DePatch: Towards Robust Adversarial Patch for Evading Person Detectors in the Real World
This work improves robustness for physical adversarial attacks against person detectors, but it is incremental as it builds on existing patch-based methods.
The paper tackles the problem of poor robustness in physical adversarial patches for person detectors by addressing the self-coupling issue, resulting in a method that demonstrates superior performance in real-world experiments.

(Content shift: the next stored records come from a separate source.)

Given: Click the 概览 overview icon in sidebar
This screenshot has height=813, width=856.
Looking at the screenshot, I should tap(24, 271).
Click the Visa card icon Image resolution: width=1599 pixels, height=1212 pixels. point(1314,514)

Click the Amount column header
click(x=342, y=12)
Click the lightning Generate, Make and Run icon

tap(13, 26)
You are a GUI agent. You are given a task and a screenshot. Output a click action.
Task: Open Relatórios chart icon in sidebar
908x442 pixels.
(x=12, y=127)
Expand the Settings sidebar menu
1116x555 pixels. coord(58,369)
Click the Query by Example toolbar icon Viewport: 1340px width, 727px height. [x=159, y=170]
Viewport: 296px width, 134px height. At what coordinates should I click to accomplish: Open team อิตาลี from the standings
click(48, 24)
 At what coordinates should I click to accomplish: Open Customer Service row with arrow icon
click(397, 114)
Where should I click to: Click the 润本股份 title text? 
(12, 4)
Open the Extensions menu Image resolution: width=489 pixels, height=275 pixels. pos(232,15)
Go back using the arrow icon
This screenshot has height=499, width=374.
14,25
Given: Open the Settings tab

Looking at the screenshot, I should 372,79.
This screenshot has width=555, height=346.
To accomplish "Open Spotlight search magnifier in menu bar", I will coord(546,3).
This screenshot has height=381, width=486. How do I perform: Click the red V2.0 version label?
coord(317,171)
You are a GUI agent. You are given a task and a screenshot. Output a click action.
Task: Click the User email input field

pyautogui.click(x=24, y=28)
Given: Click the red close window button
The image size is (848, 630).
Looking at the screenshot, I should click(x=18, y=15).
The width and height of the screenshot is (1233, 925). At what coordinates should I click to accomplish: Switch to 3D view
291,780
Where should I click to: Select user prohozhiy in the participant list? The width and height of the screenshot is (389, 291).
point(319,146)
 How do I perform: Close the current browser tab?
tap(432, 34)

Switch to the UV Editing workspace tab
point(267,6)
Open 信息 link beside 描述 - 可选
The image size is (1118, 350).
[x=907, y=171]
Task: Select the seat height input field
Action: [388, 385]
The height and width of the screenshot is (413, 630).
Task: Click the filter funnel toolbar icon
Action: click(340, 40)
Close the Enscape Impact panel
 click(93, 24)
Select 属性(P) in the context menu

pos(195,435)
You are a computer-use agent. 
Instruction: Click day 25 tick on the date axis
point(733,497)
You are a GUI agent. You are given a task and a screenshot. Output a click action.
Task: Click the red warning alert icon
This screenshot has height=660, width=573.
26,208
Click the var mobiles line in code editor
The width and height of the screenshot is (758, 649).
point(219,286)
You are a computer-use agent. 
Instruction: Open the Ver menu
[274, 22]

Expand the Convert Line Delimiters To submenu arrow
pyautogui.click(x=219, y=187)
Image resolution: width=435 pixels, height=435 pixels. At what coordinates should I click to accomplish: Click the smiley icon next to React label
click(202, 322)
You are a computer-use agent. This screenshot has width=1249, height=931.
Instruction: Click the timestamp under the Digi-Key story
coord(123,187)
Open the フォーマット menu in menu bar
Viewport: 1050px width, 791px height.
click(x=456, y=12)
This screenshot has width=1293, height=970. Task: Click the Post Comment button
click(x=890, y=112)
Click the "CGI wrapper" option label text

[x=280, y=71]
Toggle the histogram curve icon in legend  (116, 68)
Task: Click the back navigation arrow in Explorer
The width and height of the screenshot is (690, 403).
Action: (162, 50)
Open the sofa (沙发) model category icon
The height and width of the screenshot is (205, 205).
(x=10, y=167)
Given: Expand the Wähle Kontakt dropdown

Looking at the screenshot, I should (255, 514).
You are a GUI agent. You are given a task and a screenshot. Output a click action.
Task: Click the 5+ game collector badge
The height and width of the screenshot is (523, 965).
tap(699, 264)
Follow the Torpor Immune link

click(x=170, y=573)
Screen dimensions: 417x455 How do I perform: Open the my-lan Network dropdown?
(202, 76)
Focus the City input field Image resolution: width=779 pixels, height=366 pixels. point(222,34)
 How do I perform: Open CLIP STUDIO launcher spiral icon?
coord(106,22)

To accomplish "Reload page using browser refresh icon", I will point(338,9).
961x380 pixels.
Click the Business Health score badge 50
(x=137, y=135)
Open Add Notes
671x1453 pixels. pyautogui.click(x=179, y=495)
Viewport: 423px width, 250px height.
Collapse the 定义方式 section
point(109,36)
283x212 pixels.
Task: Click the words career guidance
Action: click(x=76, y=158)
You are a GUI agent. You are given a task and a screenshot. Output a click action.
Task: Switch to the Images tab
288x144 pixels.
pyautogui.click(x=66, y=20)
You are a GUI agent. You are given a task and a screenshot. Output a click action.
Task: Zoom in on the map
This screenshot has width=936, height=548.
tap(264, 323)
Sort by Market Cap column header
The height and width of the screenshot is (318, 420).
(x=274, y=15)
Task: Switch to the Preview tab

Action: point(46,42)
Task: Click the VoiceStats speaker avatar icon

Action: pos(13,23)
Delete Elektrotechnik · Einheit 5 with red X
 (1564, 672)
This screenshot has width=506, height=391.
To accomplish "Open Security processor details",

Recent years have seen an increasing interest in physical adversarial attacks, which aim to craft deployable patterns for deceiving deep neural networks, especially for person detectors. However, the adversarial patterns of existing patch-based attacks heavily suffer from the self-coupling issue, where a degradation, caused by physical transformations, in any small patch segment can result in a complete adversarial dysfunction, leading to poor robustness in the complex real world. Upon this observation, we introduce the Decoupled adversarial Patch (DePatch) attack to address the self-coupling issue of adversarial patches. Specifically, we divide the adversarial patch into block-wise segments, and reduce the inter-dependency among these segments through randomly erasing out some segments during the optimization. We further introduce a border shifting operation and a progressive decoupling strategy to improve the overall attack capabilities. Extensive experiments demonstrate the superior performance of our method over other physical adversarial attacks, especially in the real world.